## What you should do
Please copy the lines below word for word, from the first to the last.

## Some records
····················

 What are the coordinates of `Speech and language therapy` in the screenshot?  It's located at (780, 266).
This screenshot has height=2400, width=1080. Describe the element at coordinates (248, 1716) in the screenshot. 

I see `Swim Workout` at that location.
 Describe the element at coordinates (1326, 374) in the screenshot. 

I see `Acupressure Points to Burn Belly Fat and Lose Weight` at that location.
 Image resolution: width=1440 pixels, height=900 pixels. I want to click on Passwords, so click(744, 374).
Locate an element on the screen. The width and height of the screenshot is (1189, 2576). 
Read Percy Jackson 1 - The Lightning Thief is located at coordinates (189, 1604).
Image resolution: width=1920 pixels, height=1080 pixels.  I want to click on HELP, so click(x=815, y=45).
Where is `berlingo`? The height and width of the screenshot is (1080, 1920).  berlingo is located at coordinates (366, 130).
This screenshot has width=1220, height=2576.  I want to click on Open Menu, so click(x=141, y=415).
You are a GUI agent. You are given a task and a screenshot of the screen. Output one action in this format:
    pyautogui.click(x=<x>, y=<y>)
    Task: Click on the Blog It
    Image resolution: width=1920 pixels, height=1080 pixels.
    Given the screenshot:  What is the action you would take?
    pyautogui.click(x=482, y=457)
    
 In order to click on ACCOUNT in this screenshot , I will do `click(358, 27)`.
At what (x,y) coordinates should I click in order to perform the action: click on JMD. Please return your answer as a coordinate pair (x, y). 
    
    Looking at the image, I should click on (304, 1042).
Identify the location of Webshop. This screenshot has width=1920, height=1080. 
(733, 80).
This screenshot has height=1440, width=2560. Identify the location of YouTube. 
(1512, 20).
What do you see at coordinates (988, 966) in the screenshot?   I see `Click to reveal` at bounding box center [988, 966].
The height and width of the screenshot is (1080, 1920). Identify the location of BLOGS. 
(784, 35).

····················

## Solution
 What are the coordinates of `Speech and language therapy` in the screenshot?  It's located at (780, 266).
This screenshot has height=2400, width=1080. Describe the element at coordinates (248, 1716) in the screenshot. 

I see `Swim Workout` at that location.
 Describe the element at coordinates (1326, 374) in the screenshot. 

I see `Acupressure Points to Burn Belly Fat and Lose Weight` at that location.
 Image resolution: width=1440 pixels, height=900 pixels. I want to click on Passwords, so click(744, 374).
Locate an element on the screen. The width and height of the screenshot is (1189, 2576). 
Read Percy Jackson 1 - The Lightning Thief is located at coordinates (189, 1604).
Image resolution: width=1920 pixels, height=1080 pixels.  I want to click on HELP, so click(x=815, y=45).
Where is `berlingo`? The height and width of the screenshot is (1080, 1920).  berlingo is located at coordinates (366, 130).
This screenshot has width=1220, height=2576.  I want to click on Open Menu, so click(x=141, y=415).
You are a GUI agent. You are given a task and a screenshot of the screen. Output one action in this format:
    pyautogui.click(x=<x>, y=<y>)
    Task: Click on the Blog It
    Image resolution: width=1920 pixels, height=1080 pixels.
    Given the screenshot:  What is the action you would take?
    pyautogui.click(x=482, y=457)
    
 In order to click on ACCOUNT in this screenshot , I will do `click(358, 27)`.
At what (x,y) coordinates should I click in order to perform the action: click on JMD. Please return your answer as a coordinate pair (x, y). 
    
    Looking at the image, I should click on (304, 1042).
Identify the location of Webshop. This screenshot has width=1920, height=1080. 
(733, 80).
This screenshot has height=1440, width=2560. Identify the location of YouTube. 
(1512, 20).
What do you see at coordinates (988, 966) in the screenshot?   I see `Click to reveal` at bounding box center [988, 966].
The height and width of the screenshot is (1080, 1920). Identify the location of BLOGS. 
(784, 35).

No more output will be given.